**Work to be completed:**
Reproduce the records verbatim, from the line containing "You are a computer-use agent. This" through the end of the records, both ends included. Leave the pictures out of your answer.

**Pointing data for screenshots:**
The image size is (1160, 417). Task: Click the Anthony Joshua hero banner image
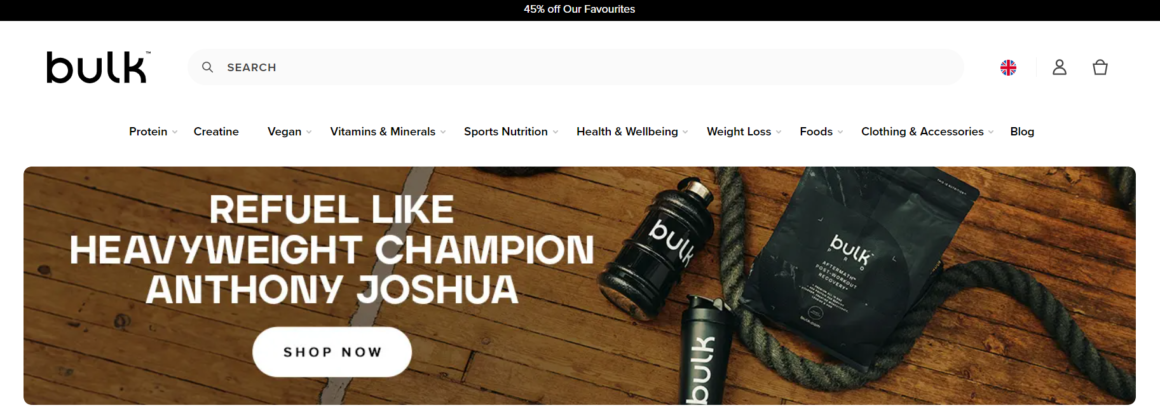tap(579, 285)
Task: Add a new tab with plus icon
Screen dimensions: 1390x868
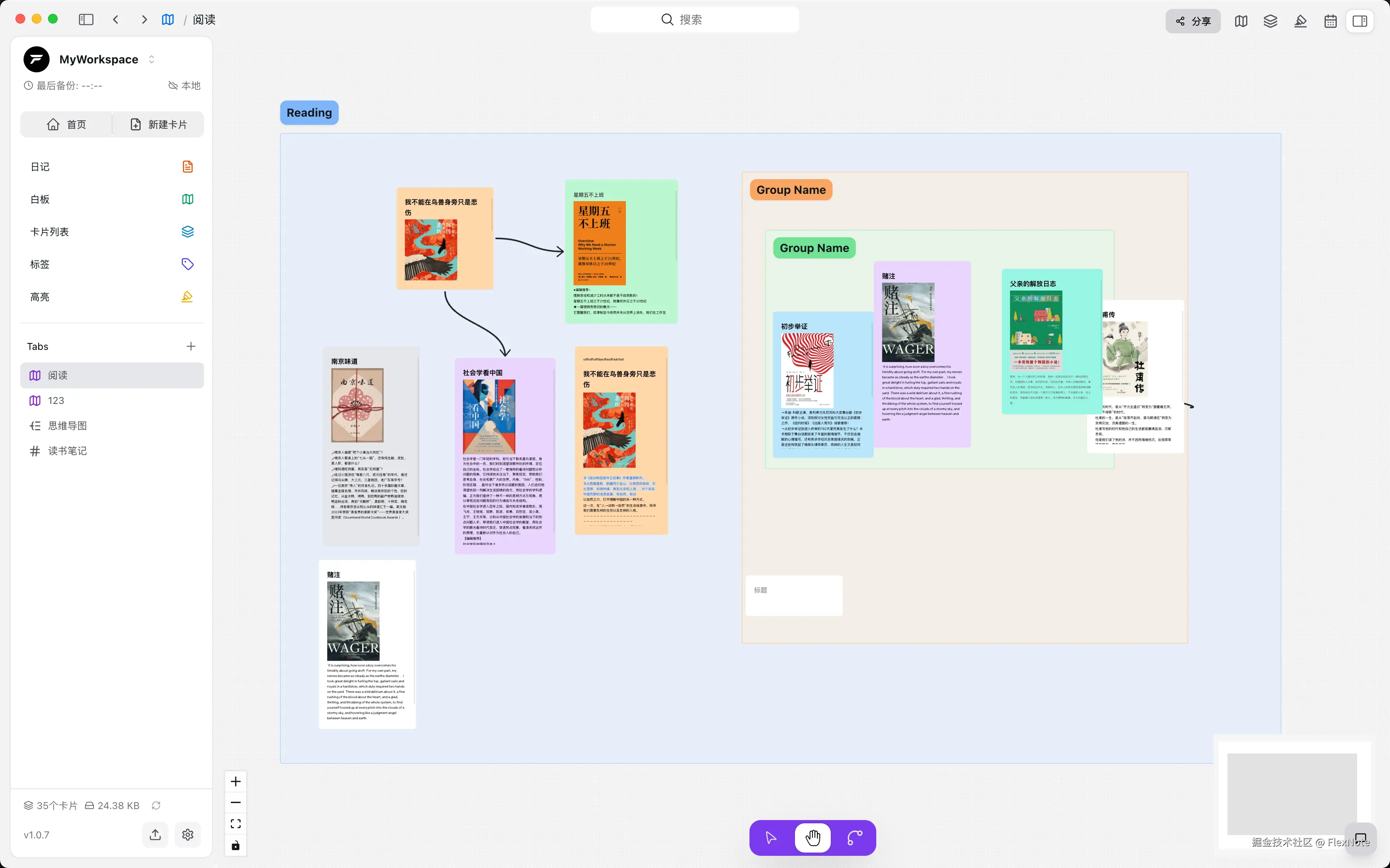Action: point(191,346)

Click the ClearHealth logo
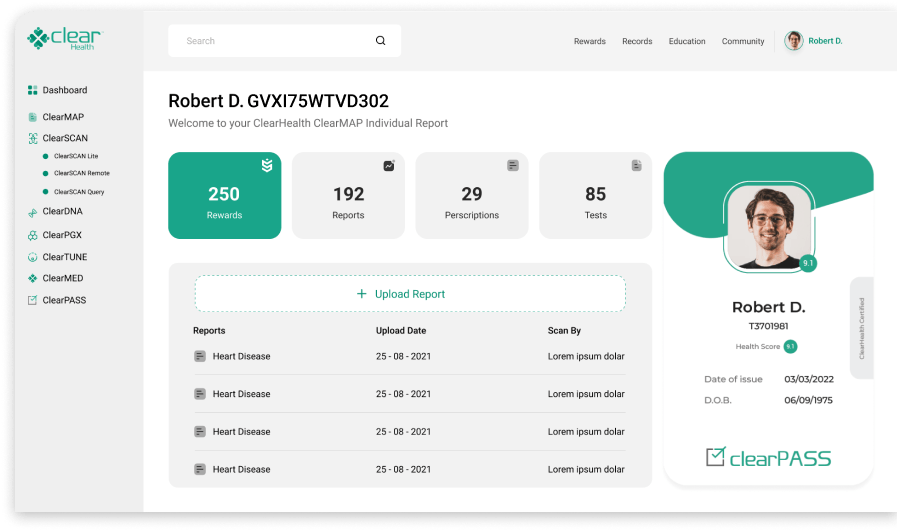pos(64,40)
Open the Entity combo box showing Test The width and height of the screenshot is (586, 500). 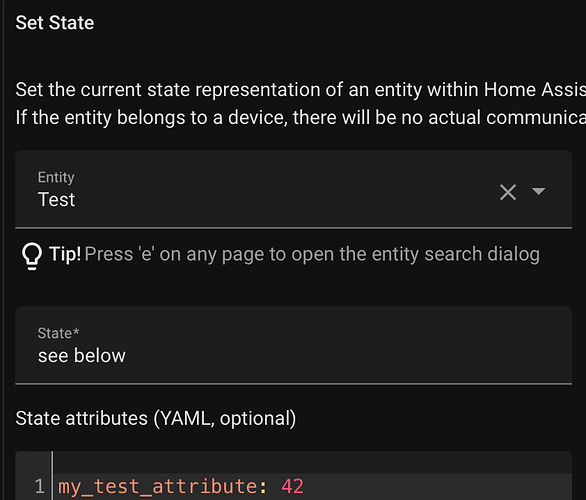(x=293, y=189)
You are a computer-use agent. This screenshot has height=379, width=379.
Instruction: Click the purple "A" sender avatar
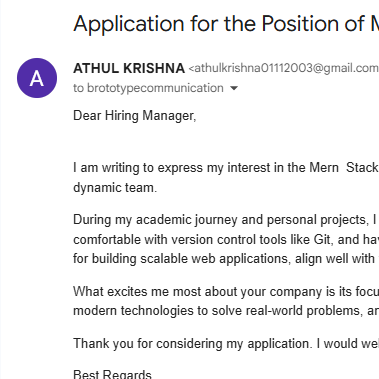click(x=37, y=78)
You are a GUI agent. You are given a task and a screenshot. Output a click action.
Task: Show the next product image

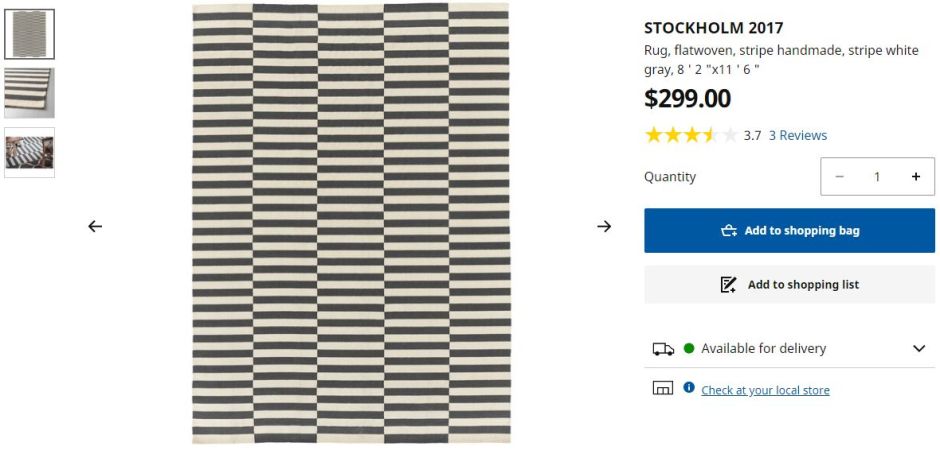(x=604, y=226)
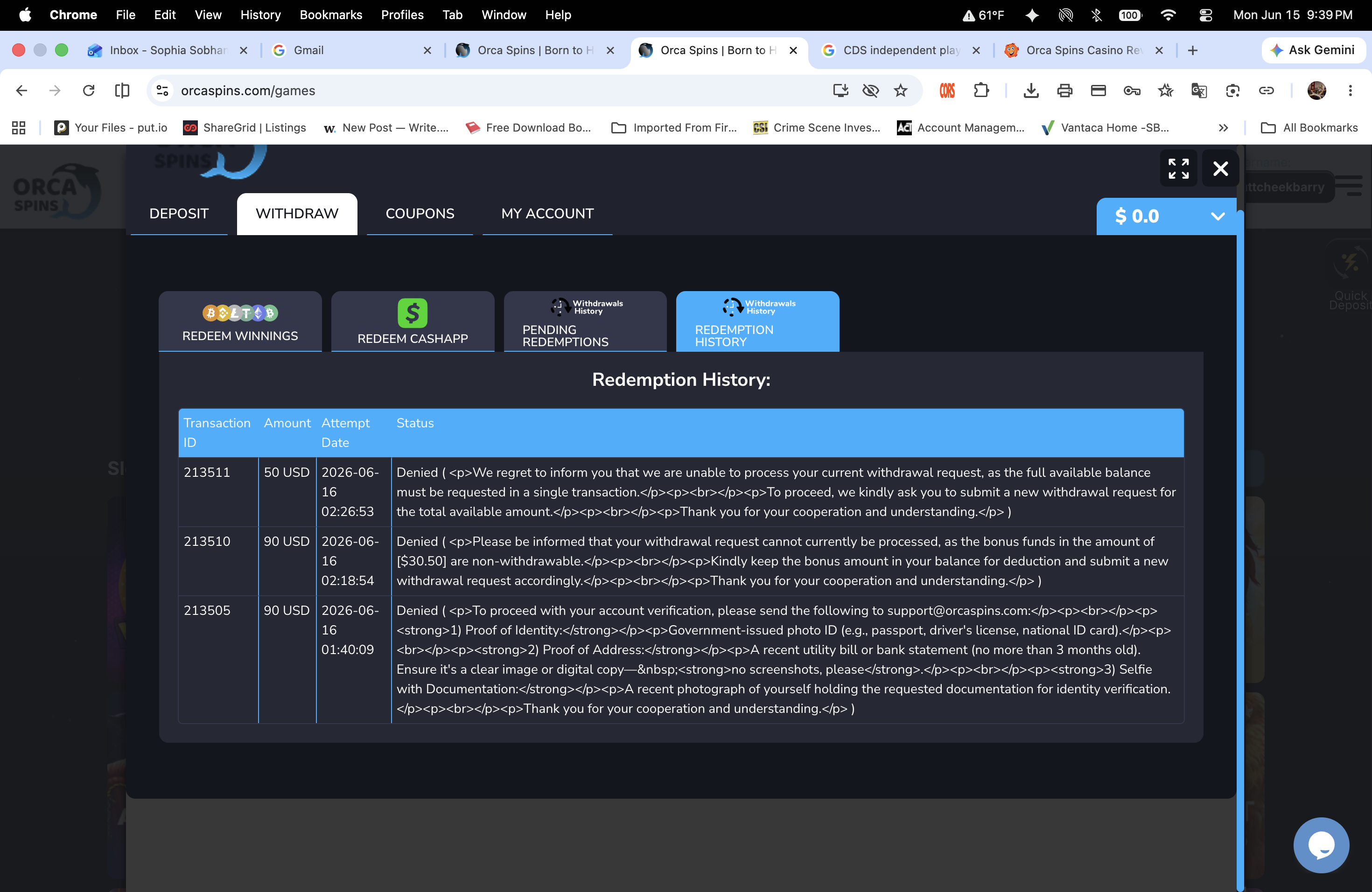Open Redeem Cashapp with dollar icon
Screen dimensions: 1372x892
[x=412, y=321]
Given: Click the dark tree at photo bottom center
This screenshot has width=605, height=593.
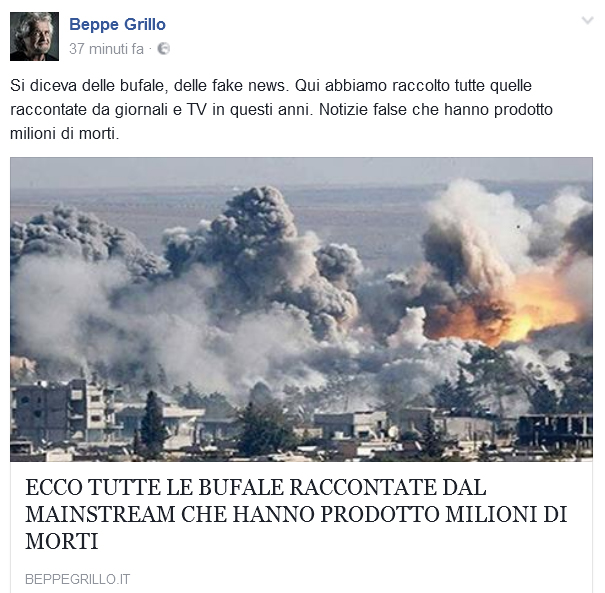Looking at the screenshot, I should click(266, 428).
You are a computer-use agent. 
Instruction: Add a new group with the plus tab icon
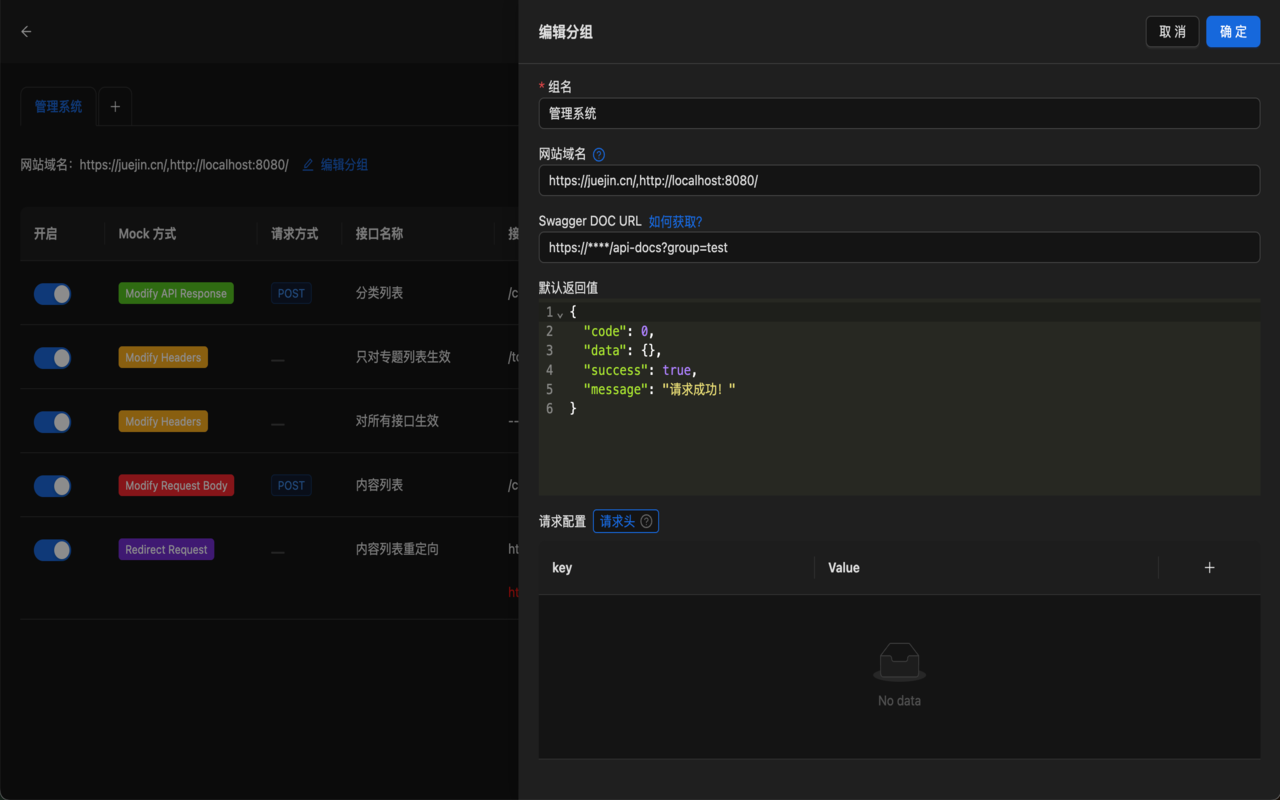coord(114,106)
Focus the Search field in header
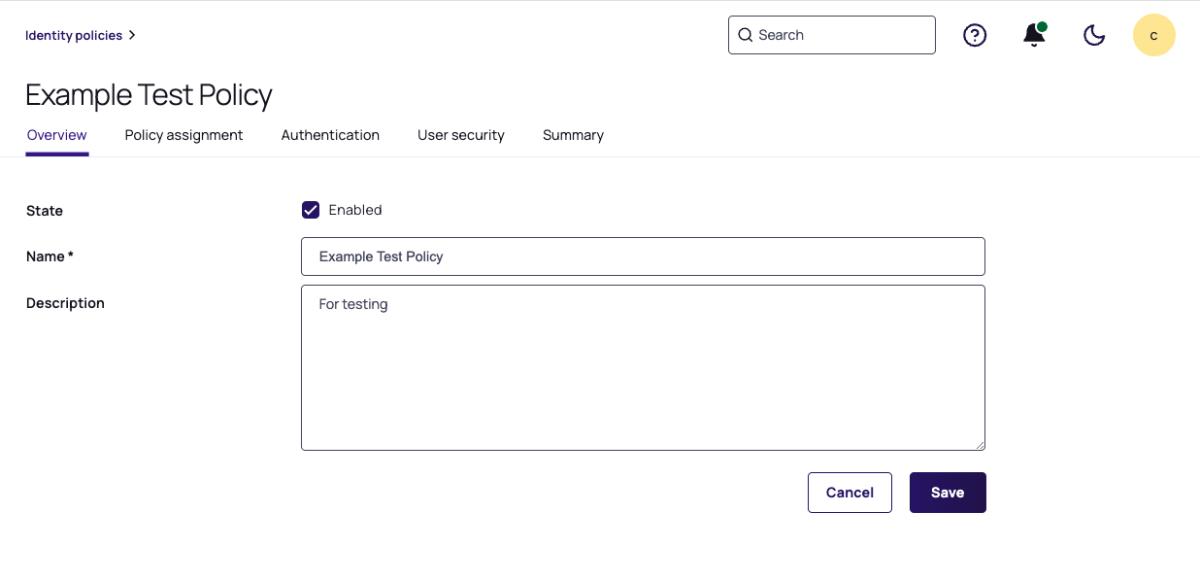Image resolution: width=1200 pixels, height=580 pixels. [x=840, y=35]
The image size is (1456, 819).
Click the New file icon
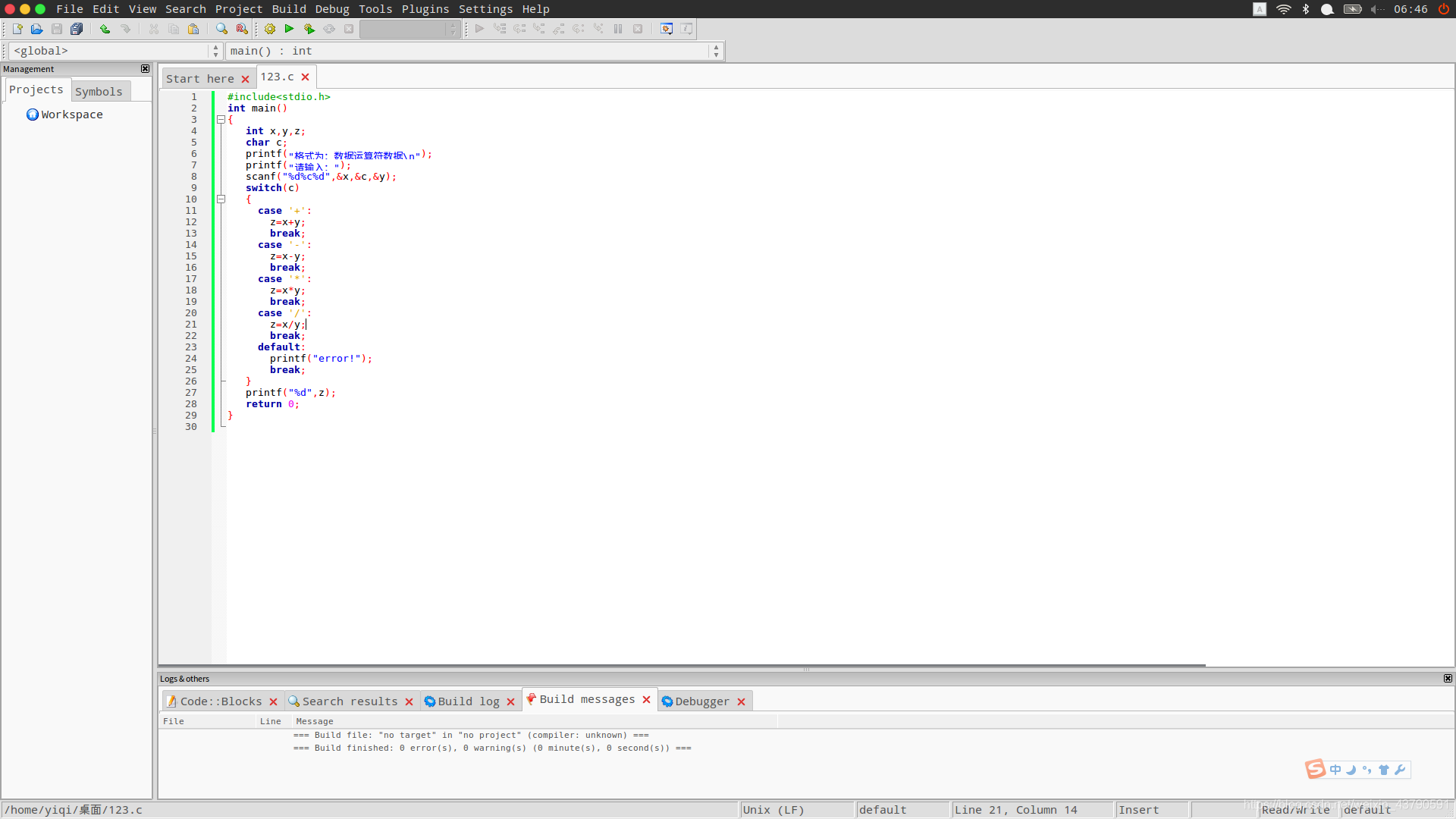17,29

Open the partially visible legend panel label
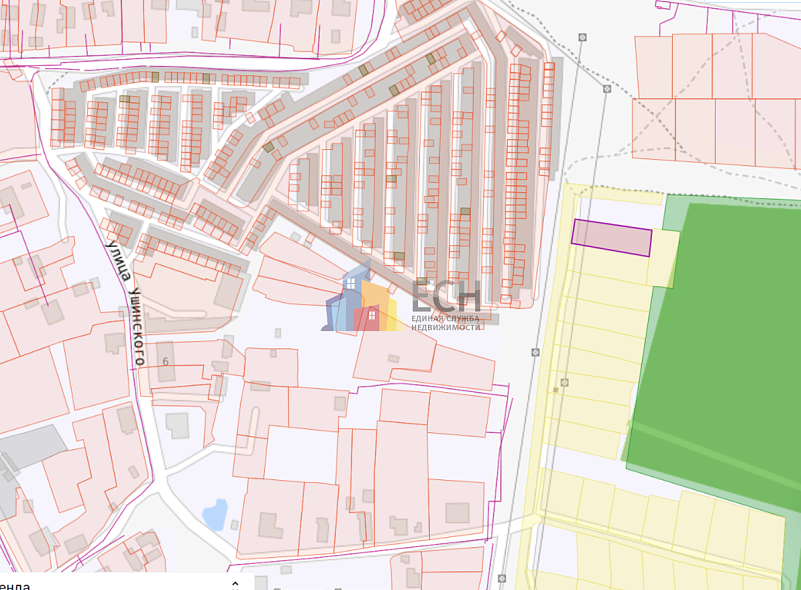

**Exercise answer:**
You are a computer-use agent. This screenshot has height=379, width=379.
Instruction: Click the purple "A" sender avatar
click(x=37, y=78)
You are a GUI agent. You are given a task and a screenshot. Output a click action.
Task: Show the next product image

(x=604, y=226)
Open Redeem Cashapp with dollar icon
Screen dimensions: 1372x892
[x=412, y=321]
Given: Click the dark tree at photo bottom center
This screenshot has width=605, height=593.
Looking at the screenshot, I should click(266, 428).
You are a computer-use agent. 
Instruction: Add a new group with the plus tab icon
coord(114,106)
Focus the Search field in header
Image resolution: width=1200 pixels, height=580 pixels. [x=840, y=35]
The image size is (1456, 819).
Click the New file icon
17,29

Open the partially visible legend panel label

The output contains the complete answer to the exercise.